Além das questões racionais, a aplicada garota de 16 anos encantou o universitário revolucionário por razões emocionais. “Dilma tinha um brilho especial. Nunca foi fútil”, afirma o médico, ao admitir que nutriu uma paixão secreta pela pupila. “Ela era atraente pela maneira de conversar e tinha uma certa elegância que vinha da discrição”, completa. Em 2010, aos 67 anos, Lisboa fala da paixão platônica com tranquilidade. Mas recorda-se de que na época optou por manter seus sentimentos em silêncio. “Ela não soube do meu interesse. Nossa relação era de amizade e respeito muito grandes. Dilma não percebeu nada”, diz o médico, hoje vivenciando um segundo casamento.
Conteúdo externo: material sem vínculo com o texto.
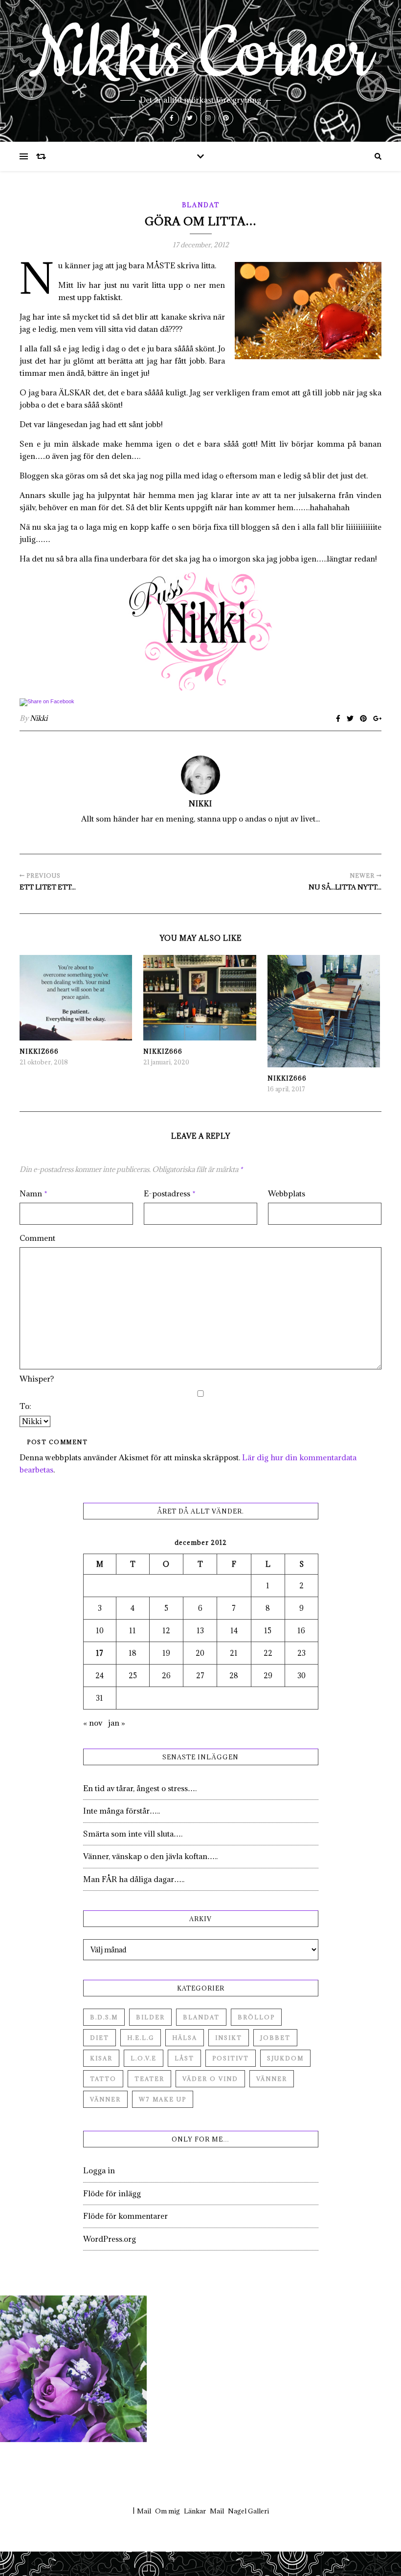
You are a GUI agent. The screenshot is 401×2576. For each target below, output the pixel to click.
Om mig (167, 2511)
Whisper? (37, 1379)
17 (99, 1653)
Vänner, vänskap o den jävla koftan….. (150, 1856)
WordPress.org (109, 2239)
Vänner (271, 2078)
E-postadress (170, 1193)
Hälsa (184, 2037)
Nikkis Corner (200, 55)
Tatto (103, 2078)
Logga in (99, 2170)
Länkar (195, 2511)
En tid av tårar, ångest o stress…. (140, 1788)
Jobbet (275, 2037)
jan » (116, 1723)
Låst (184, 2058)
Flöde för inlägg (112, 2193)
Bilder (150, 2017)
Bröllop (256, 2017)
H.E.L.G (140, 2037)
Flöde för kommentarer (125, 2216)
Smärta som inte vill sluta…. (132, 1834)
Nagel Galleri (248, 2511)
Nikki (38, 718)
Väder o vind (210, 2078)
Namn (33, 1193)
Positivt (230, 2058)
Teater (149, 2078)
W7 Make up (162, 2099)
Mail (144, 2511)
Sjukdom (285, 2058)
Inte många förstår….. (121, 1811)
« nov (92, 1723)
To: (25, 1406)
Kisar (101, 2058)
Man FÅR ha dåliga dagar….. (133, 1879)
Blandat (201, 205)
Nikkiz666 (39, 1051)
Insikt (228, 2037)
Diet (99, 2037)
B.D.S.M (104, 2017)
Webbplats (286, 1193)
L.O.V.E (143, 2058)
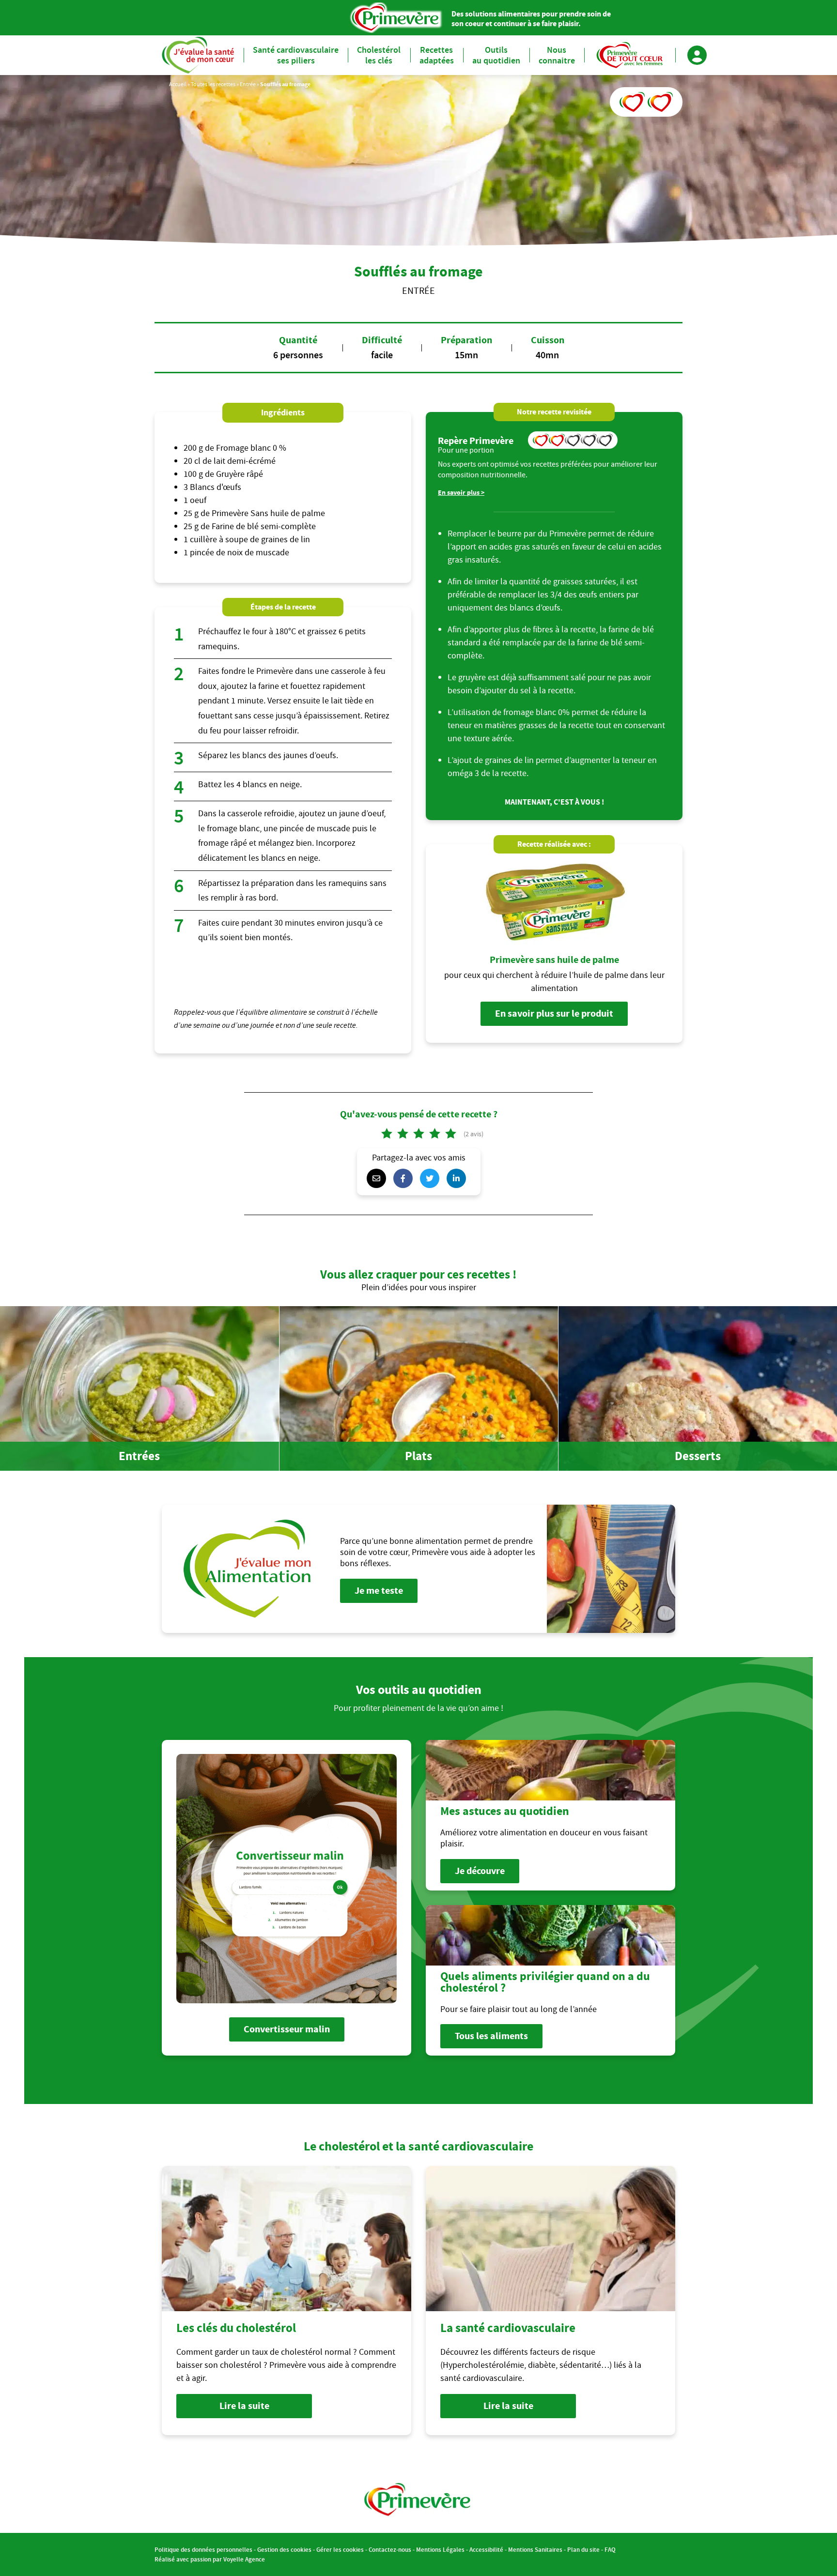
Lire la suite (244, 2405)
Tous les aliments (491, 2036)
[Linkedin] (459, 1178)
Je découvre (480, 1870)
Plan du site (583, 2550)
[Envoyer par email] (379, 1178)
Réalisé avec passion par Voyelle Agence (210, 2559)
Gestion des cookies (284, 2550)
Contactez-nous (390, 2550)
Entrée (248, 84)
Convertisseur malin (287, 2029)
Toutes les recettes (213, 84)
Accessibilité (486, 2550)
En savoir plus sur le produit (554, 1013)
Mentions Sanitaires (535, 2550)
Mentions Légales (440, 2550)
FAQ (610, 2550)
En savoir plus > (461, 492)
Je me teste (379, 1590)
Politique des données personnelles (203, 2550)
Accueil (177, 84)
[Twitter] (432, 1178)
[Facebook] (405, 1178)
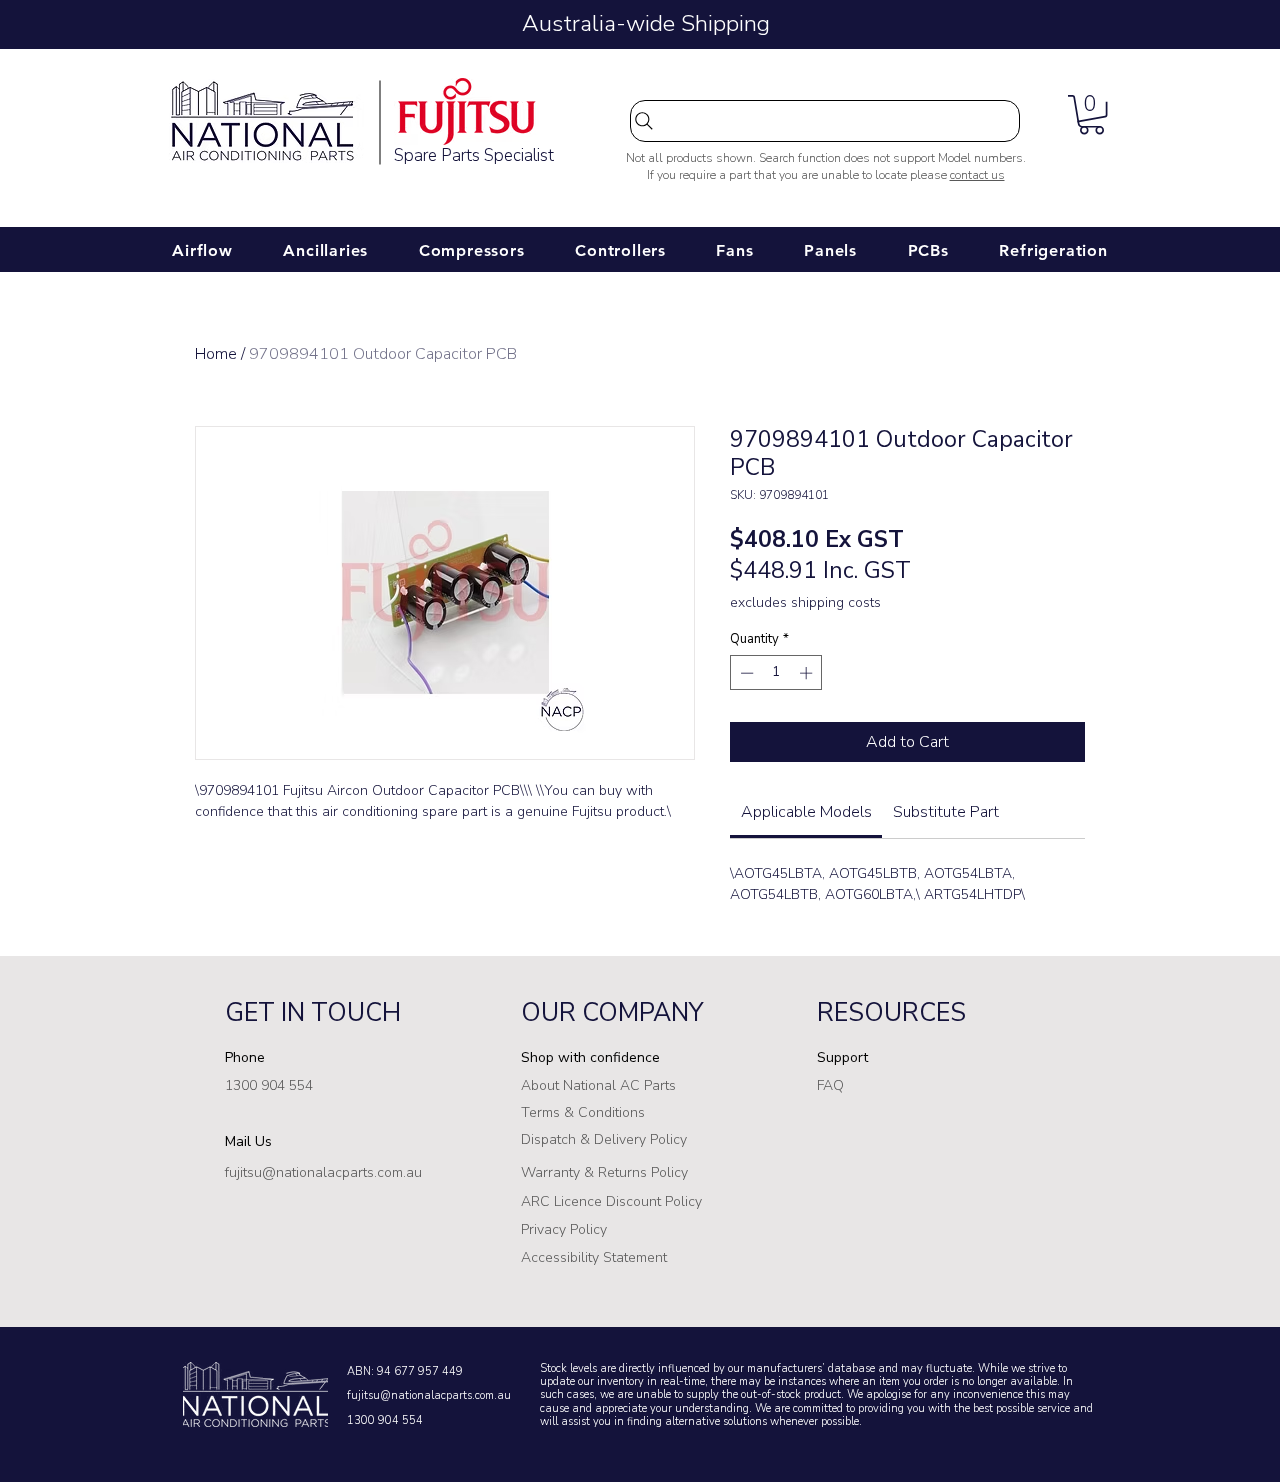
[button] (1091, 114)
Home (216, 354)
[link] (806, 812)
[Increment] (808, 673)
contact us (977, 175)
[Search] (825, 121)
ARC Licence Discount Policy (611, 1201)
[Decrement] (745, 673)
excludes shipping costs (805, 602)
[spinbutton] (776, 673)
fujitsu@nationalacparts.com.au (429, 1395)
Numa da últimas conversas entre Lisboa e Dilma, no primeiro semestre de 2005, quando ela estava à frente do Ministério de Minas e Energia, os dois apresentaram posições antagônicas. Por telefone, falaram sobre um dos projetos mais importantes do governo Lula e claramente defendido por Dilma: a transposição das águas do rio São Francisco. “Eu disse que ela deveria falar para o Lula que a transposição do São Francisco é uma roubada”, afirma Lisboa.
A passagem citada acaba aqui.